Unemployment and Online Labor: Evidence from Microtasking

SKU
17347

Publication History

Received: January 8, 2021
Revised: December 23, 2021; April 12, 2022; June 10, 2022
Accepted: June 13, 2022
Published Online as Articles in Advance: Forthcoming
Published in Issue: Forthcoming

https://doi.org/10.25300/MISQ/2022/17347

$15.00
Abstract

We analyze the relationship between unemployment and the supply of online labor for microtasking. Using detailed US data from a large microtasking platform between 2011 and 2015, we study the participation and the number of hours supplied by workers in the US. We find that more individuals registered on the platform and completed microtasks as the unemployment level in the commuting zone increased. This effect was strongest in regions with a high share of low-skill workers. Our analyses of the intensive margin, the wage elasticity, and the temporal work patterns suggest that the increased participation was likely motivated by an effort to substitute income. Our findings suggest that microtasking platforms appear to be an interesting online labor market for less educated workers. However, we also observe very low retention rates, indicative of a solely transient participation effect.

*Record list:*
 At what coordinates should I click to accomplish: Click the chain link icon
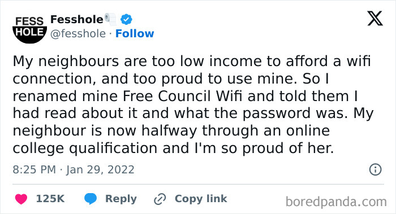click(160, 199)
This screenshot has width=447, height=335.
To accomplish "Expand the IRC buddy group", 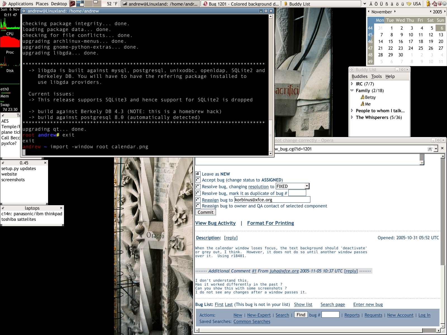I will pyautogui.click(x=352, y=84).
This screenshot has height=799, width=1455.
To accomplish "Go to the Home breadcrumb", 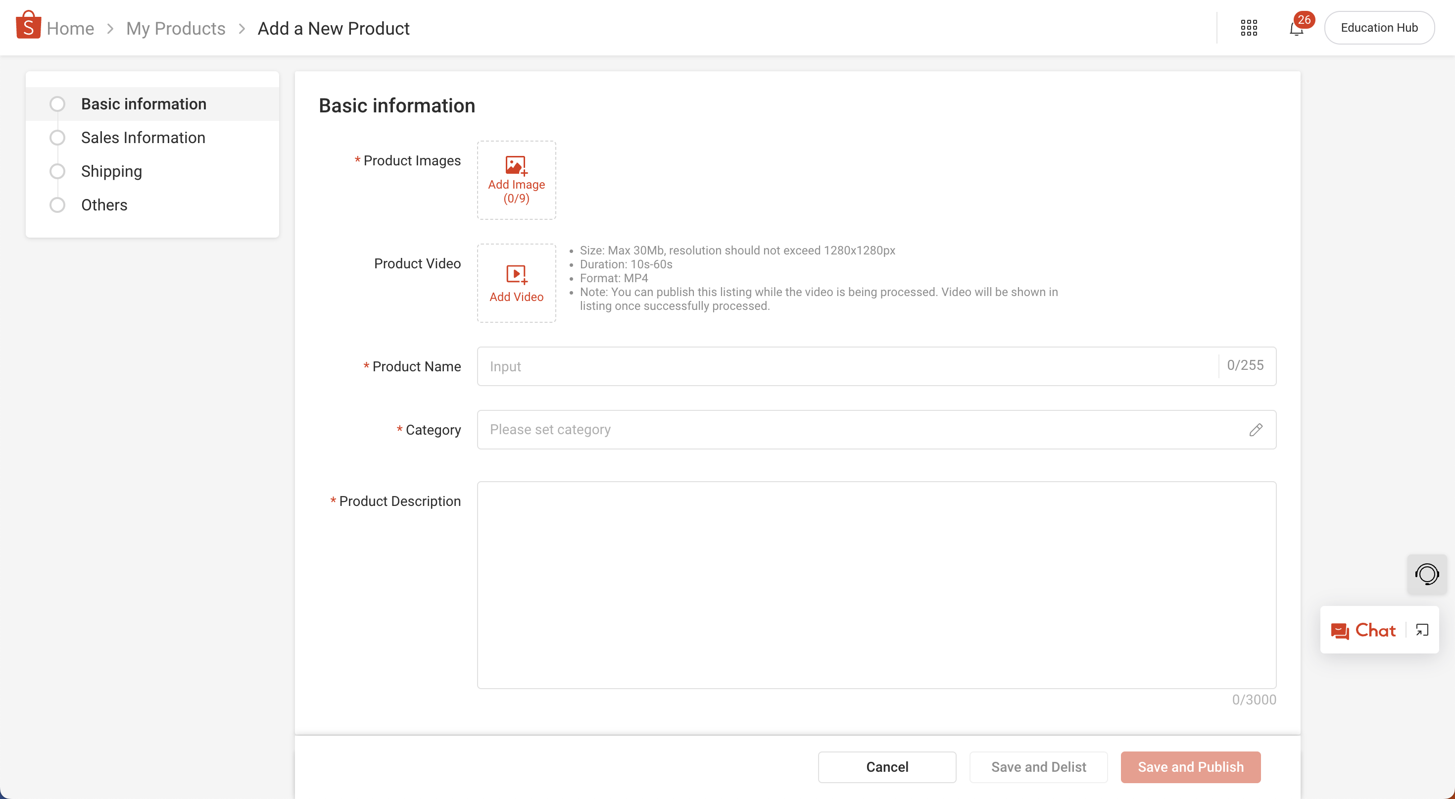I will tap(70, 28).
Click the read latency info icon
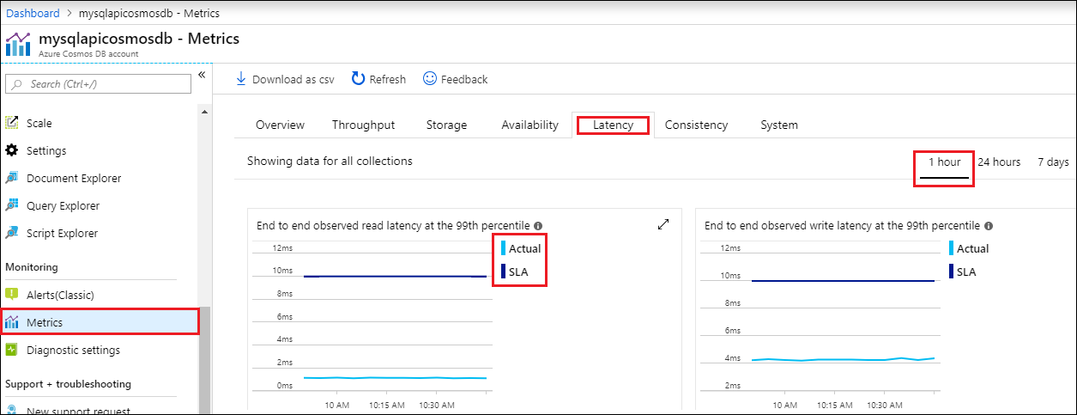Viewport: 1077px width, 415px height. tap(538, 226)
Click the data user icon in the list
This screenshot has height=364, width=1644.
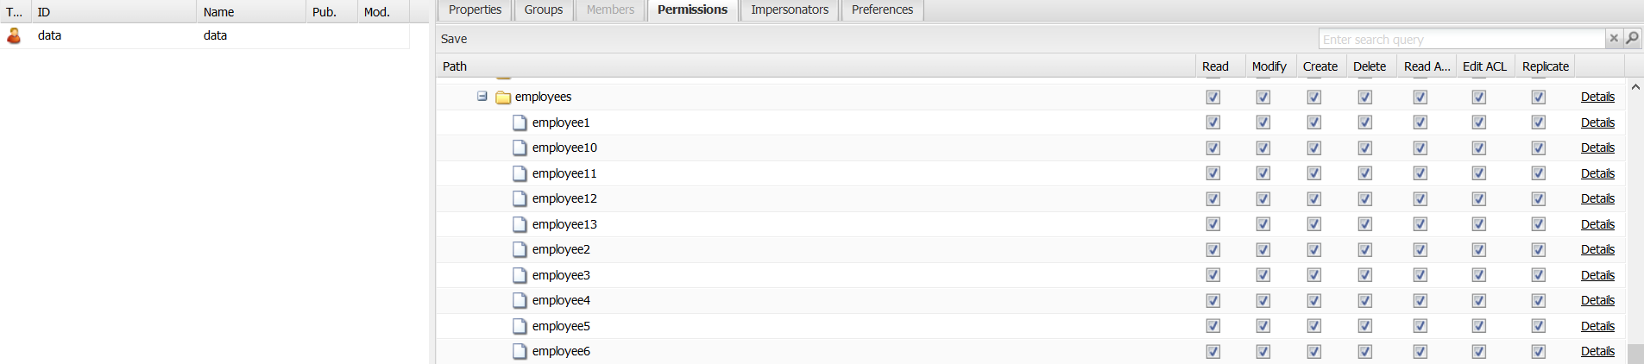14,36
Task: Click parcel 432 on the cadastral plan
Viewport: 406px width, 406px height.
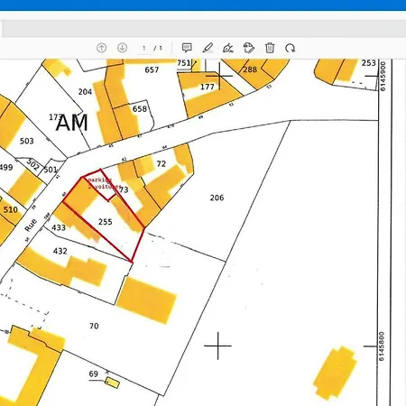Action: pyautogui.click(x=60, y=251)
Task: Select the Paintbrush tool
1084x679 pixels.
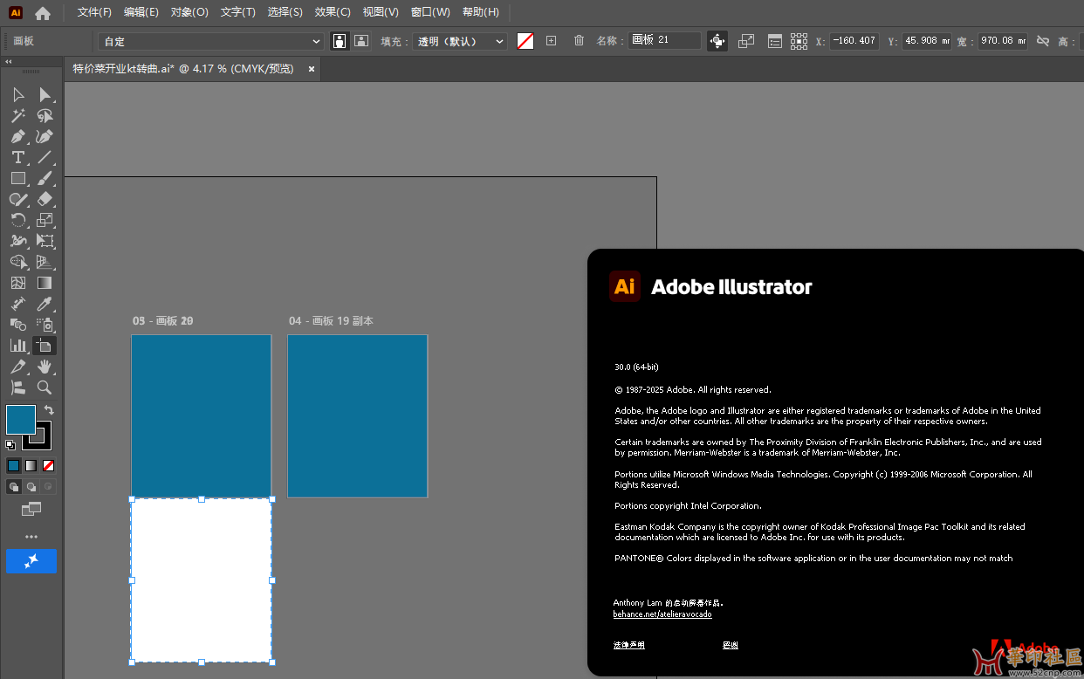Action: click(43, 177)
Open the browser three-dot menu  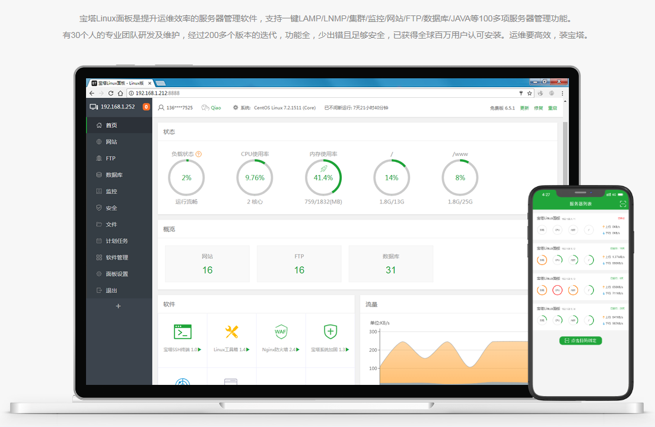coord(562,93)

*The problem:* Reproduce the passage from the microtasking paper above, beginning at the words "We analyze the" and stopping after "transient participation effect.".

*Task response:*
We analyze the relationship between unemployment and the supply of online labor for microtasking. Using detailed US data from a large microtasking platform between 2011 and 2015, we study the participation and the number of hours supplied by workers in the US. We find that more individuals registered on the platform and completed microtasks as the unemployment level in the commuting zone increased. This effect was strongest in regions with a high share of low-skill workers. Our analyses of the intensive margin, the wage elasticity, and the temporal work patterns suggest that the increased participation was likely motivated by an effort to substitute income. Our findings suggest that microtasking platforms appear to be an interesting online labor market for less educated workers. However, we also observe very low retention rates, indicative of a solely transient participation effect.